### INFORMATION PROVIDED ###

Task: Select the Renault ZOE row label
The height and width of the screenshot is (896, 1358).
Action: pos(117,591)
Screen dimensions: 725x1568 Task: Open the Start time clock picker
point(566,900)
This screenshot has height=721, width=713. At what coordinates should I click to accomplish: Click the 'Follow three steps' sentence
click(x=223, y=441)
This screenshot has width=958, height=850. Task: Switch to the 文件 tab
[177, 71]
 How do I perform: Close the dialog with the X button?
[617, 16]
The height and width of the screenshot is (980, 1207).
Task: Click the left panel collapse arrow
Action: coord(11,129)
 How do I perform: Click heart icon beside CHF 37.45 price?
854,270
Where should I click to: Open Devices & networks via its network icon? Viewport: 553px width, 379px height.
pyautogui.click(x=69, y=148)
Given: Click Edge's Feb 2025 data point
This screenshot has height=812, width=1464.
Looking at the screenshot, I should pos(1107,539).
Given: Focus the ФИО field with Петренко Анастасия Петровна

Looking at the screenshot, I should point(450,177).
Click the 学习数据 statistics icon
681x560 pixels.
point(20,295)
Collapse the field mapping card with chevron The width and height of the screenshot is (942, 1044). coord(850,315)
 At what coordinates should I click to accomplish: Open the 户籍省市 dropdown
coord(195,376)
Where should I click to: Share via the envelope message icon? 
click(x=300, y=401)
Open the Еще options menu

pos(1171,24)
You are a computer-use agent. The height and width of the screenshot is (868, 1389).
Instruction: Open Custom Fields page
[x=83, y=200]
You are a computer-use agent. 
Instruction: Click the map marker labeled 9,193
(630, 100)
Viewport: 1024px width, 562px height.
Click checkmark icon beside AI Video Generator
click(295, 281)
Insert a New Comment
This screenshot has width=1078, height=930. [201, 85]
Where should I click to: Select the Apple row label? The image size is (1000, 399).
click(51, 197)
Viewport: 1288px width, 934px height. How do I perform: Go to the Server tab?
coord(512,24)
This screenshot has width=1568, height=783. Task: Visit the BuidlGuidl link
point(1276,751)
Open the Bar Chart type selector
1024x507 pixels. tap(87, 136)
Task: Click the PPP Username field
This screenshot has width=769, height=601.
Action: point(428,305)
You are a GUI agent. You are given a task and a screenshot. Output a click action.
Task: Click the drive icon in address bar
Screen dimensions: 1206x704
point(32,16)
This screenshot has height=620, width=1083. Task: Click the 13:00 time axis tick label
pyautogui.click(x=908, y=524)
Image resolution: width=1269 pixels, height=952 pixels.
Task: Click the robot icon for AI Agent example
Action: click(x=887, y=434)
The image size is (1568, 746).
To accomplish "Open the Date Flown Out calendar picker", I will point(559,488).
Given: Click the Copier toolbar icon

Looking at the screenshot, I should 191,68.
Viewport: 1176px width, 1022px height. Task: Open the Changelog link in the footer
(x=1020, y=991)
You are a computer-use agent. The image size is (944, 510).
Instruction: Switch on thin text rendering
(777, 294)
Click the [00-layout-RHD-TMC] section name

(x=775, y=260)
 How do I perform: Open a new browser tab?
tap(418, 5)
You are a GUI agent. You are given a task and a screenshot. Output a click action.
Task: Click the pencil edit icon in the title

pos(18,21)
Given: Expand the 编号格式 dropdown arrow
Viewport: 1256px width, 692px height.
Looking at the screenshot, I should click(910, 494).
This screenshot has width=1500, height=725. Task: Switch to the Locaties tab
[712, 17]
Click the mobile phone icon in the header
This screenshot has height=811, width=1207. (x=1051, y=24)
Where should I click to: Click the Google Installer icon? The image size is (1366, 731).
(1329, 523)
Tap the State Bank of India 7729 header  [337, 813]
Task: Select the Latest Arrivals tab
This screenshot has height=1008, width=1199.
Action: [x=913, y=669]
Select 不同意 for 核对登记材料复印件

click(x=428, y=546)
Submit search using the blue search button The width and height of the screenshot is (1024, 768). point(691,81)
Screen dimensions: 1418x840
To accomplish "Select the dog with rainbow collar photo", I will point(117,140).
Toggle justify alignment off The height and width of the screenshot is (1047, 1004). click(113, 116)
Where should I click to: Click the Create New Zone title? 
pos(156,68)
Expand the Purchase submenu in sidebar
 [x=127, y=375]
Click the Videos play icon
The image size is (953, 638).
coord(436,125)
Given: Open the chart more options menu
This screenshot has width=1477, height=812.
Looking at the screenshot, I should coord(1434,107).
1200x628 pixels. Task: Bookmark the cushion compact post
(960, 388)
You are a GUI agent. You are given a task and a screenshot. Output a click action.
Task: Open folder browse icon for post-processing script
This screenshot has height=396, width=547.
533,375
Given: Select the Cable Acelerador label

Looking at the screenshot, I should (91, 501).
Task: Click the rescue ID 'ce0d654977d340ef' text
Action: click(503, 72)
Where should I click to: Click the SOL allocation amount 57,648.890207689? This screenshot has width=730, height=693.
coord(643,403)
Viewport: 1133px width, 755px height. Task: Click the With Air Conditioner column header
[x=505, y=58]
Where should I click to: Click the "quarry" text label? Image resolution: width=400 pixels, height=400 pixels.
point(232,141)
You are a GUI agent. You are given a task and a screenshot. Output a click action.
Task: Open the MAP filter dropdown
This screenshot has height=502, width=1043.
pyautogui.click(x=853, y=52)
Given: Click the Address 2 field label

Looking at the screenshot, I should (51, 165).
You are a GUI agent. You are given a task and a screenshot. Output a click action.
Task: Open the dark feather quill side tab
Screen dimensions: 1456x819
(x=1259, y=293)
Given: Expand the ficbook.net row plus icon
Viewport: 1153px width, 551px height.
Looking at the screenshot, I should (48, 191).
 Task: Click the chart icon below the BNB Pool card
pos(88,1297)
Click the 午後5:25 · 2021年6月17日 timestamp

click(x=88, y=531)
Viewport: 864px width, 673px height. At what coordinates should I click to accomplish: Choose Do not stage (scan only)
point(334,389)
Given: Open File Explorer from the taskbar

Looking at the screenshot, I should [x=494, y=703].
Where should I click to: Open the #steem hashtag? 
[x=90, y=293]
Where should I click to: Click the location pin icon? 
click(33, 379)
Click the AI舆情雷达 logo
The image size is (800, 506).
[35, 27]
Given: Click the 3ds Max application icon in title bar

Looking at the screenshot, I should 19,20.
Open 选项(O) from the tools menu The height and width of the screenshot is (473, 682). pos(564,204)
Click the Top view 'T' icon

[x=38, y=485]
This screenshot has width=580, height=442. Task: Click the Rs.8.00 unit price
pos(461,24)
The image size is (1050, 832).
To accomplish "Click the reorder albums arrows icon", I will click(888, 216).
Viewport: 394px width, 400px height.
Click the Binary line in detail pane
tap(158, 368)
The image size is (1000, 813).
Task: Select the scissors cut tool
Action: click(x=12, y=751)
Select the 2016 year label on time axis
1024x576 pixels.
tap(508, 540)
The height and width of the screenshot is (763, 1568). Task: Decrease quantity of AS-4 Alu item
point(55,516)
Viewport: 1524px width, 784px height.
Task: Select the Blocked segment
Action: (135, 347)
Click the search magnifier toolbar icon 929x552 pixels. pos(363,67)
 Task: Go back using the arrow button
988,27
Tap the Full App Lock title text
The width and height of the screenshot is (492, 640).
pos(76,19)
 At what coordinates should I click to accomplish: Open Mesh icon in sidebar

###

YOUR INSTRUCTIONS: Where a line in the records above contains the word "computer", copy that line.

RESPONSE TO THE EXERCISE:
You are a computer-use agent. The height and width of the screenshot is (868, 1389).
You are a computer-use agent. 
You are a computer-use agent. The image size is (944, 510).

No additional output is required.